The growth is more apparent, or, in other words, the border zone is widest and most irregular, where a superior people intrudes upon the territory of an interior race. Such was the broad zone of thinly scattered farms and villages amid a prevailing wilderness and hostile Indian tribes which, in 1810 and 1820, surrounded our Trans-Allegheny area of continuous settlement in a one to two hundred mile wide girdle. Such has been the wide, mobile frontier of the Russian advance in Siberia and until recently in Manchuria, which aimed to include within a dotted line of widely separated railway-guard stations, Cossack barracks, and penal colonies, the vast territory which later generations were fully to occupy. Similar, too, is the frontier of the Dutch and English settlements in South Africa, which has been pushed forward into the Kaffir country—a broad belt of scattered cattle ranches and isolated mining hives, dropped down amid Kaffir hunting and grazing lands. Broader still was that shadowy belt of American occupation which for four decades immediately succeeding the purchase of Louisiana stretched in the form of isolated fur-stations, lonely trappers’ camps, and shifting traders’ rendezvous from the Mississippi to the western slope of the Rockies and the northern watershed of the Missouri, where it met the corresponding nebulous outskirts of the far-away Canadian state on the St. Lawrence River.

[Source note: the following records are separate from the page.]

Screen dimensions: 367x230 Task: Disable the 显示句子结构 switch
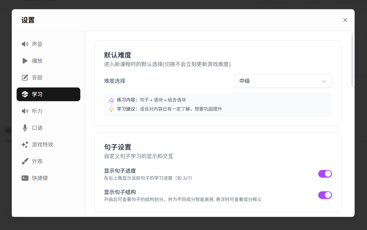click(x=325, y=195)
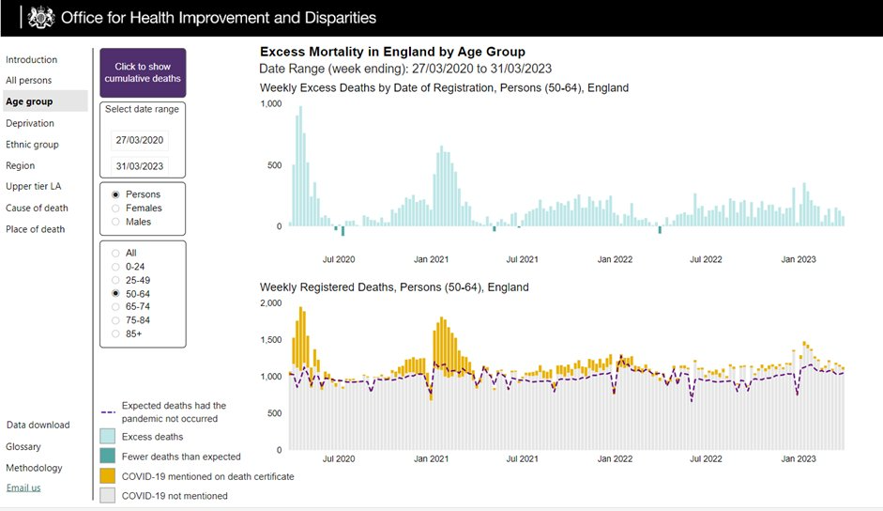Select the Females radio button

click(115, 209)
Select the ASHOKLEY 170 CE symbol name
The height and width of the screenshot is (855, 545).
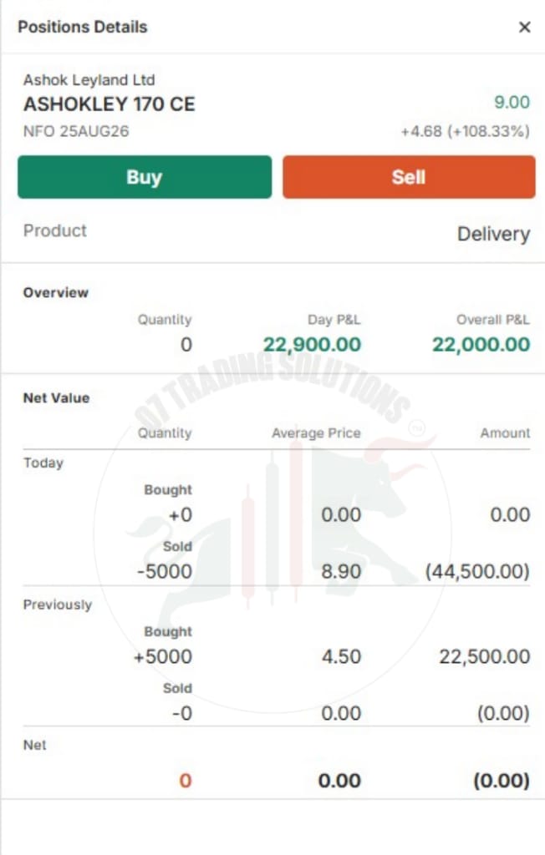(x=109, y=104)
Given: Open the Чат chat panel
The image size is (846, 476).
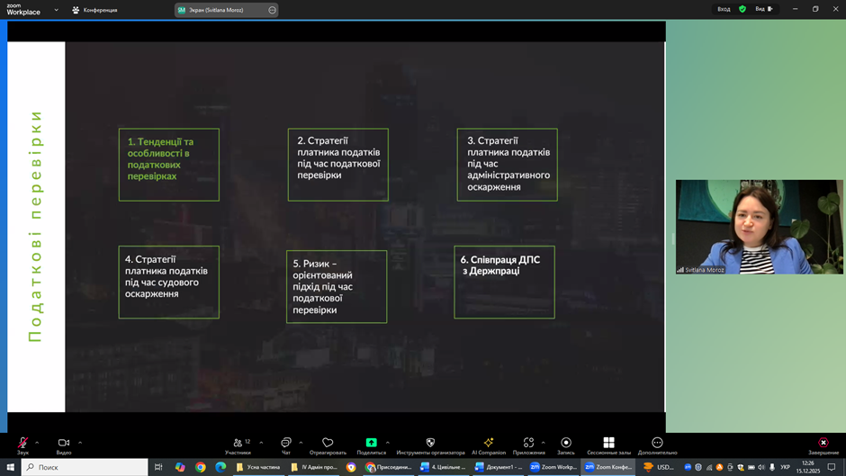Looking at the screenshot, I should click(x=285, y=444).
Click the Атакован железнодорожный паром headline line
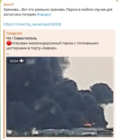Image resolution: width=118 pixels, height=140 pixels. click(x=55, y=43)

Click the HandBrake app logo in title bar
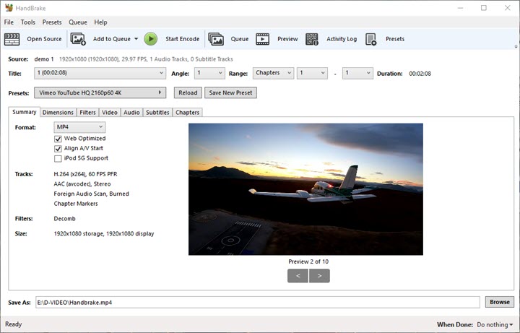(9, 8)
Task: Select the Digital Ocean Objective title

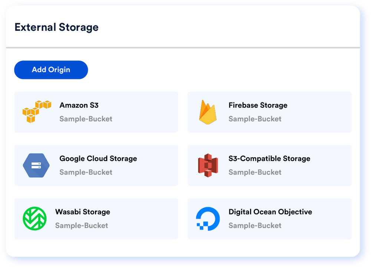Action: tap(270, 212)
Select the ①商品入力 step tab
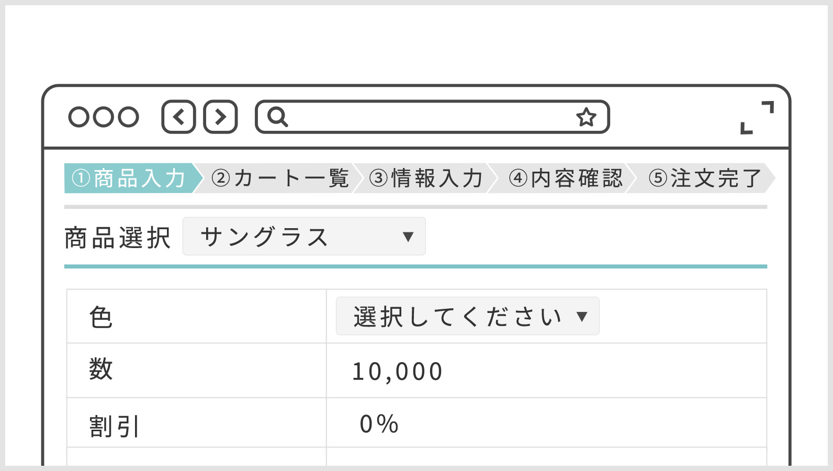The height and width of the screenshot is (471, 833). coord(129,178)
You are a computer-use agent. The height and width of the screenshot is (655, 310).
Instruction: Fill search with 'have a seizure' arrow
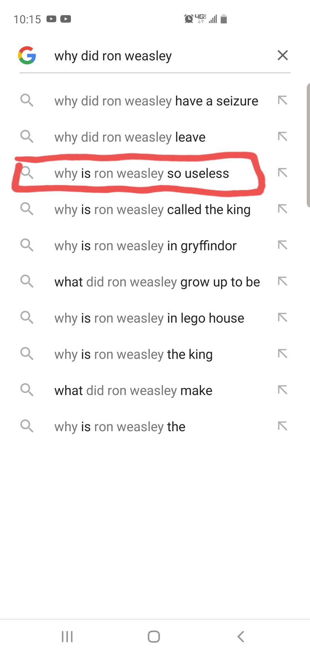[282, 100]
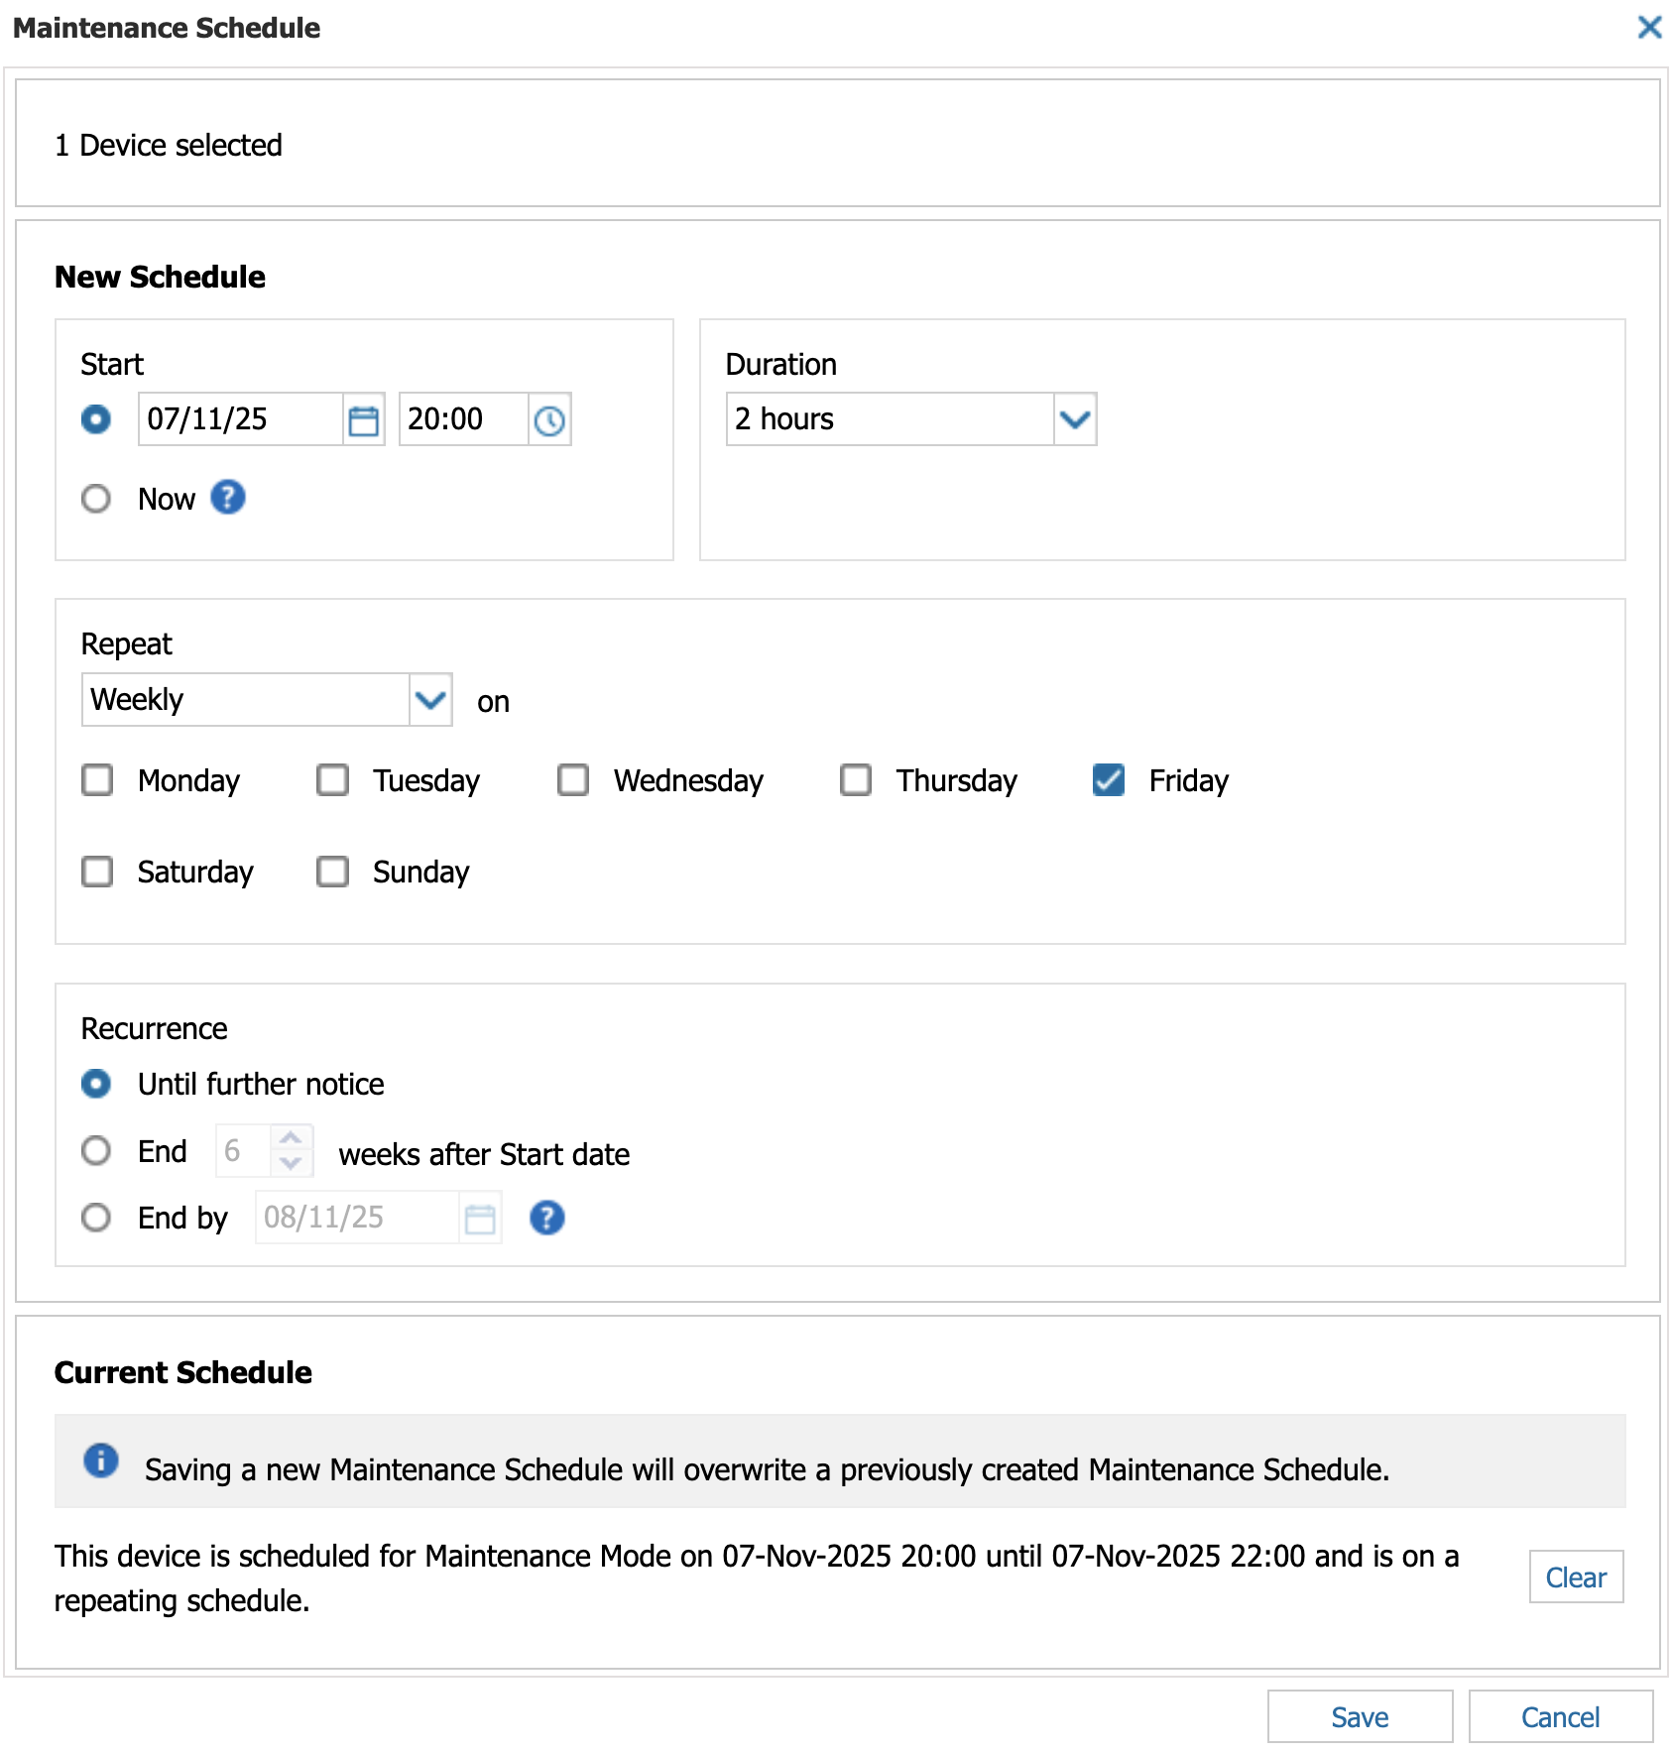Open the Start time clock picker
Viewport: 1672px width, 1753px height.
click(x=549, y=420)
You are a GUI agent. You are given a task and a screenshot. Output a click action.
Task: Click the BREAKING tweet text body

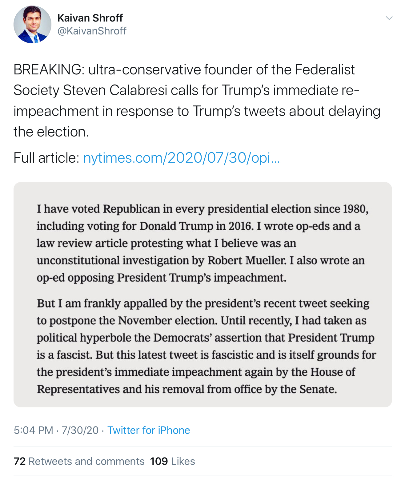tap(197, 90)
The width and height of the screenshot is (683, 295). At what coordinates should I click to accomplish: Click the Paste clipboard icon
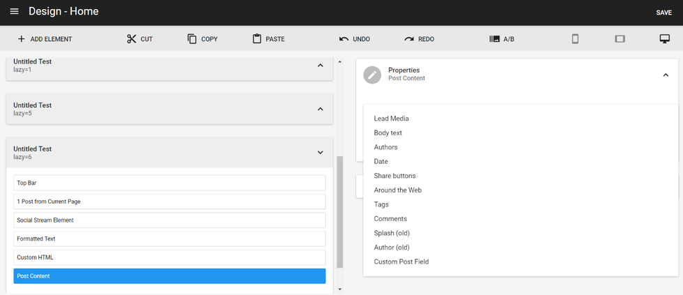[x=257, y=39]
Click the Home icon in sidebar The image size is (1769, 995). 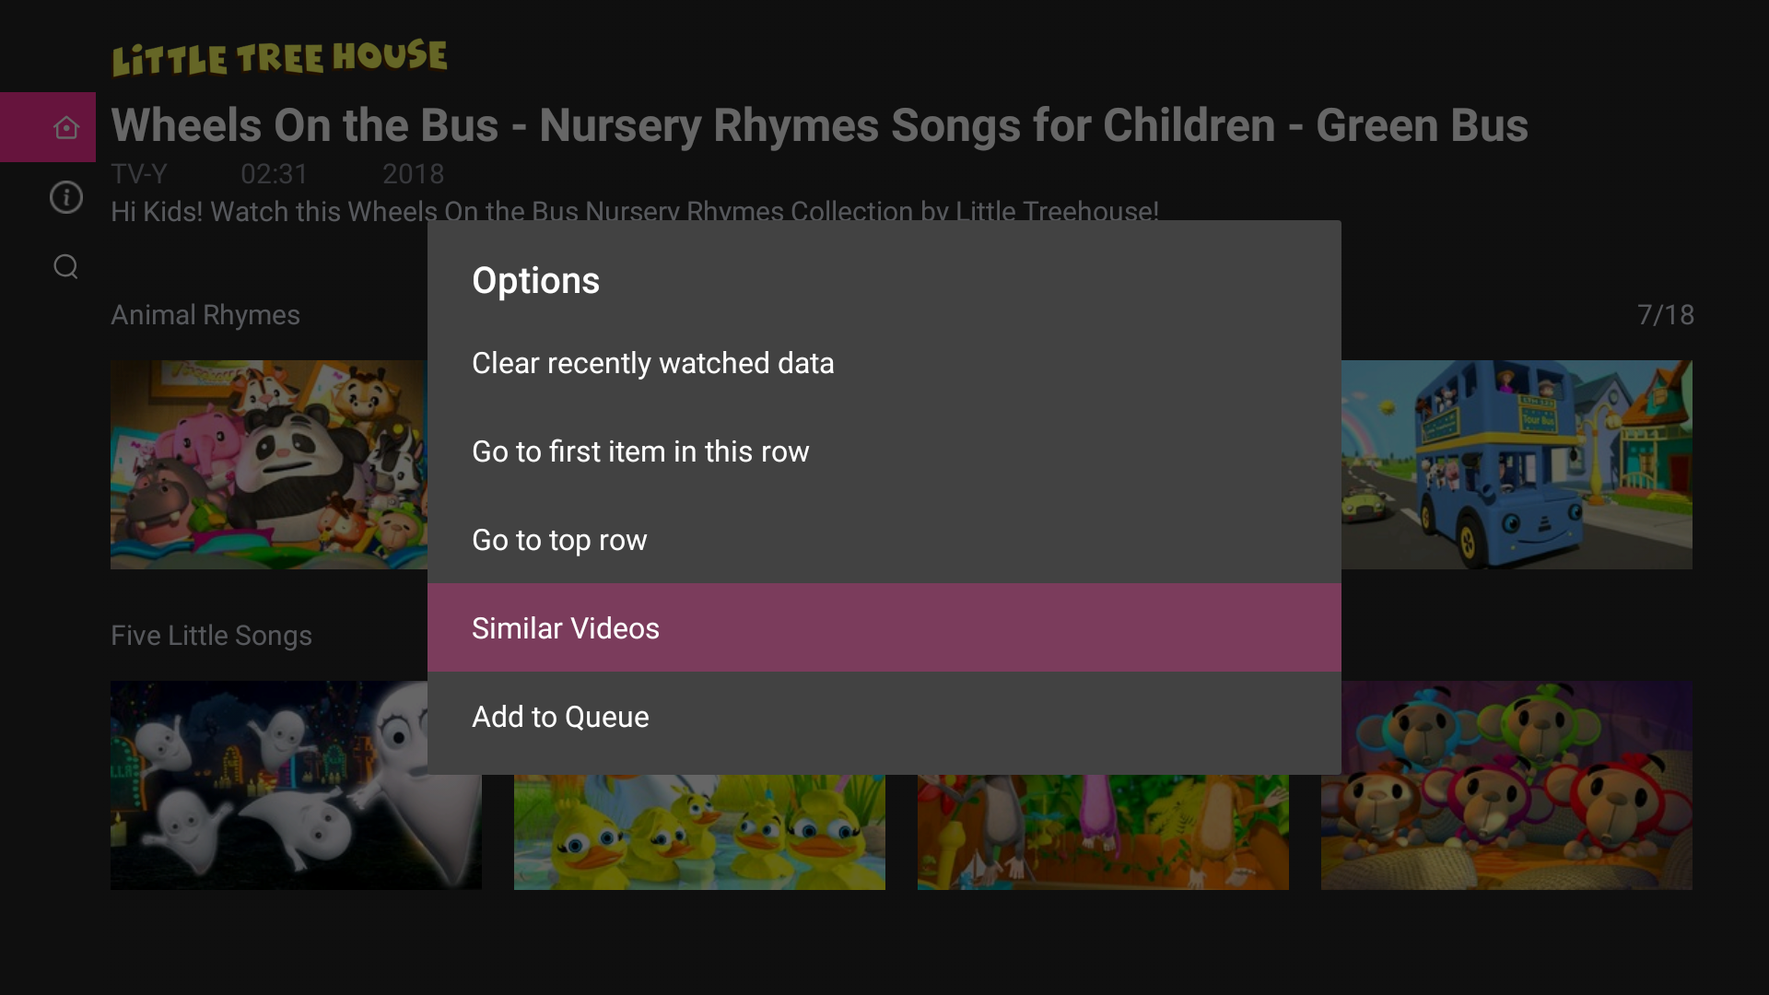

The same process with the same geographical character has been going on in the Sahara, as the French since 1890 have been expanding southward from the foot of the Atlas Mountains in Algeria toward Timbuctoo at the cost of the nomad Tuaregs. Territory is first subdued and administered by the military till it is fully pacified. Then it is handed over to the civil government. Hence the advancing frontier consists of a military zone of administration, with a civil zone behind it, and a weaker wavering zone of exploration and scout work before it.[337] Lord Curzon in his Romanes lecture describes the northwest frontier of India as just such a three-ply border.
[Sidenote: Economic factors in expanding frontiers.]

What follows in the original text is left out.